Start of SOURCE PASSAGE

Defining Globalization

  • The IMF defines globalization as “the growing economic interdependence of countries worldwide through increasing volume and variety of cross-border transactions in goods and services, freer international capital flows, and more rapid and widespread diffusion of technology” (IMF, World Economic Outlook, May, 1997). The World Bank defines globalization as the "Freedom and ability of individuals and firms to initiate voluntary economic transactions with residents of other countries".
  • Globalism, if the concept is reduced to its economic aspects, can be said to contrast with economic nationalism and protectionism. It is related to laissez-faire capitalism and neoliberalism.
  • It shares a number of characteristics with internationalization and is often used interchangeably, although some prefer to use globalization to emphasize the erosion of the nation-state or national boundaries.
  • Making connections between places on a global scale. Today, more and more places around the world are connected to each other in ways that were previously unimaginable. In geography, this process is known as complex connectivity, where more and more places are being connected in more and more ways. Arjun Appadurai identified five types of global connectivity:
    • Ethnoscapes: movements of people, including tourists, immigrants, refugees, and business travellers.
    • Financescapes: global flows of money, often driven by interconnected currency markets, stock exchanges, and commodity markets.

End of SOURCE PASSAGE

■ EXERCISE REQUIREMENTS ■
- A) Could you write out the part of the globalization passage between "Defining Globalization" and "capitalism and neoliberalism.", inclusive?
- B) Answer these questions from the globalization passage:
(i) When globalism is reduced to its economic aspects, what does it contrast with?
(ii) What is the geographic term for more and more places being connected in more and more ways?
(iii) How many types of global connectivity did Arjun Appadurai identify?

Start of RECORDED DATA

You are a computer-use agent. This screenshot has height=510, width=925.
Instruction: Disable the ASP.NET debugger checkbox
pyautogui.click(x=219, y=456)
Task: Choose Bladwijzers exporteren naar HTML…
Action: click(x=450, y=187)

End of RECORDED DATA

■ LIST OF SOLUTIONS ■
- A)
Defining Globalization

  • The IMF defines globalization as “the growing economic interdependence of countries worldwide through increasing volume and variety of cross-border transactions in goods and services, freer international capital flows, and more rapid and widespread diffusion of technology” (IMF, World Economic Outlook, May, 1997). The World Bank defines globalization as the "Freedom and ability of individuals and firms to initiate voluntary economic transactions with residents of other countries".
  • Globalism, if the concept is reduced to its economic aspects, can be said to contrast with economic nationalism and protectionism. It is related to laissez-faire capitalism and neoliberalism.

- B)
(i) Economic nationalism and protectionism.
(ii) Complex connectivity.
(iii) Five.